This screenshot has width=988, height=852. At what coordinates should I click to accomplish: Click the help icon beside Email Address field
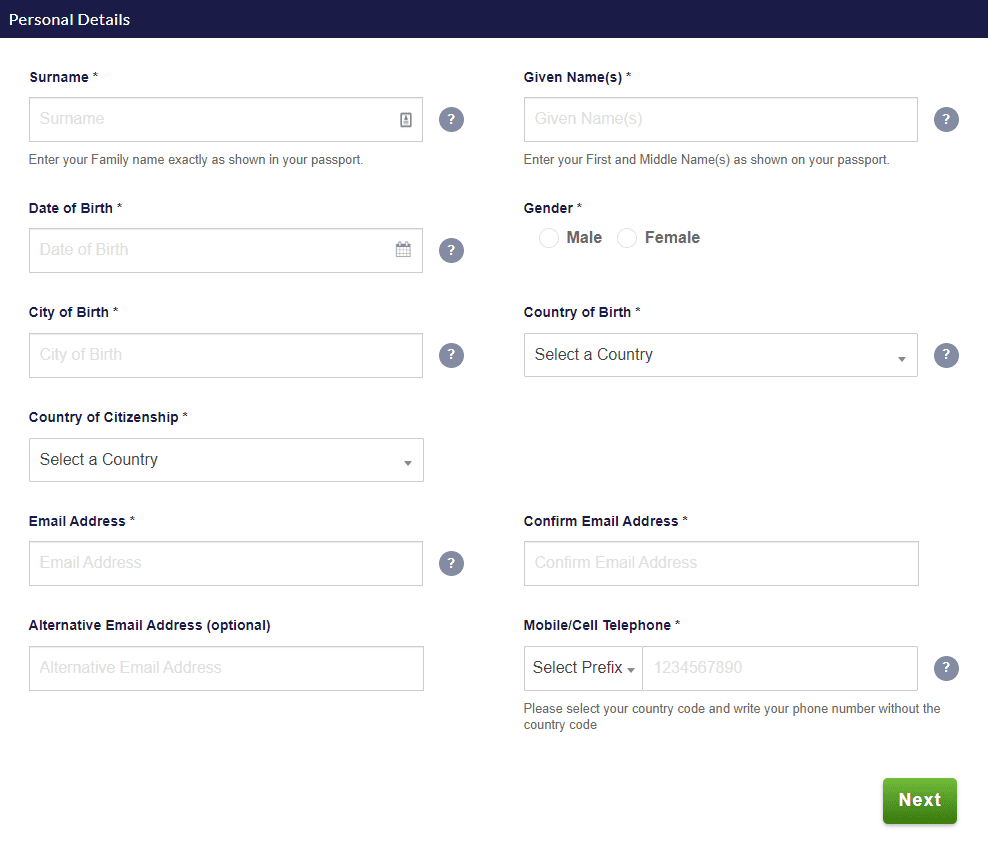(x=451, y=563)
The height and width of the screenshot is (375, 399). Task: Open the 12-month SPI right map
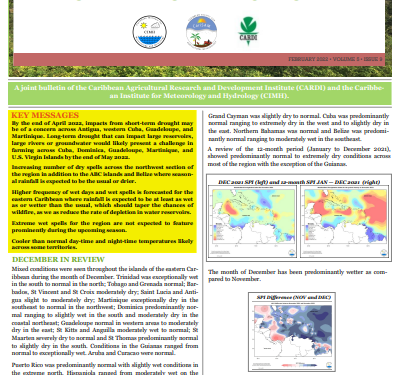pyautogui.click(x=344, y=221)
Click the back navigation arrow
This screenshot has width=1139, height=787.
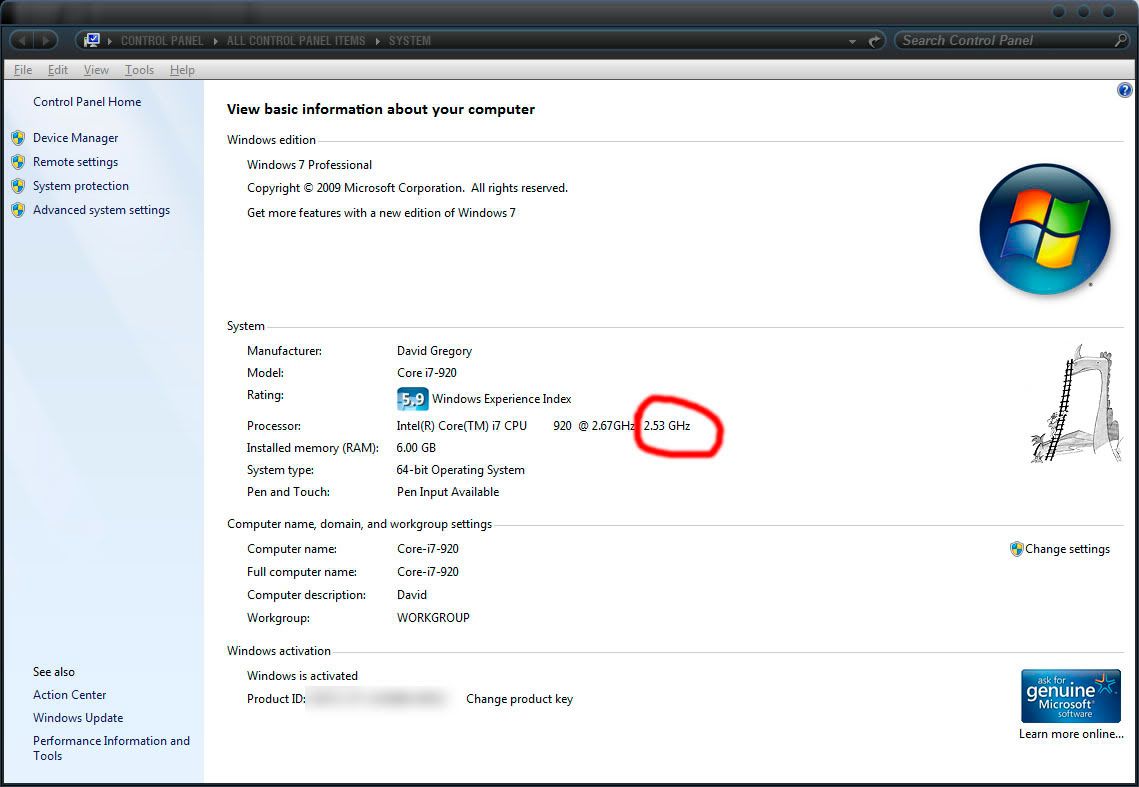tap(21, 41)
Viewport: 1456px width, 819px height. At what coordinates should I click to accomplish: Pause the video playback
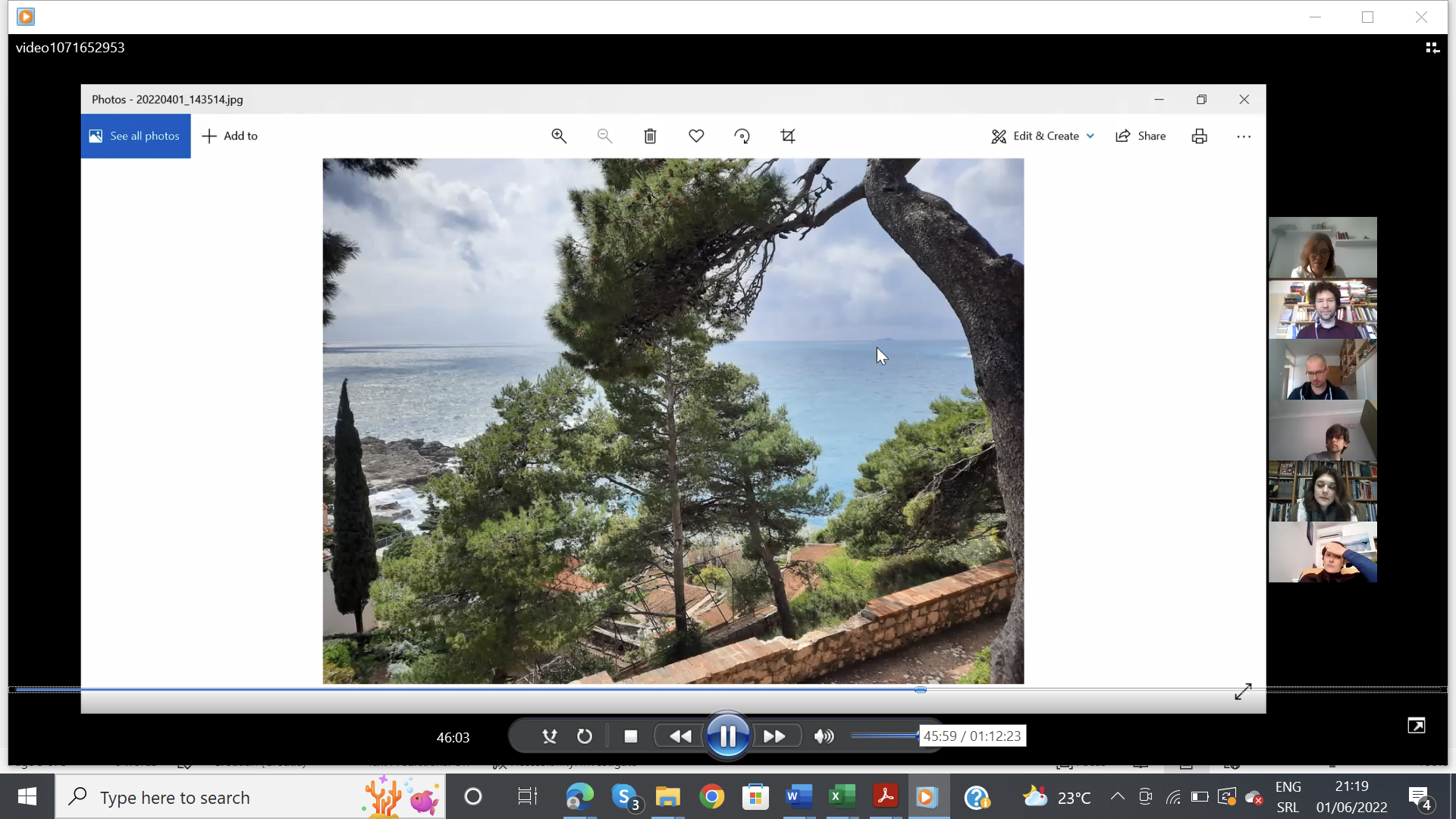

Instruction:
Rewrite the lines above as a numbered list, skipping any blank lines and leaving out the pictures.

In response:
1. This screenshot has width=988, height=852. At what coordinates should I click to accomplish: Click the help icon beside Email Address field
2. (x=451, y=563)
3. The height and width of the screenshot is (375, 399). Task: Open the 12-month SPI right map
4. pyautogui.click(x=344, y=221)
5. Click the back navigation arrow
6. This screenshot has width=1139, height=787.
7. tap(21, 41)
8. Viewport: 1456px width, 819px height. At what coordinates should I click to accomplish: Pause the video playback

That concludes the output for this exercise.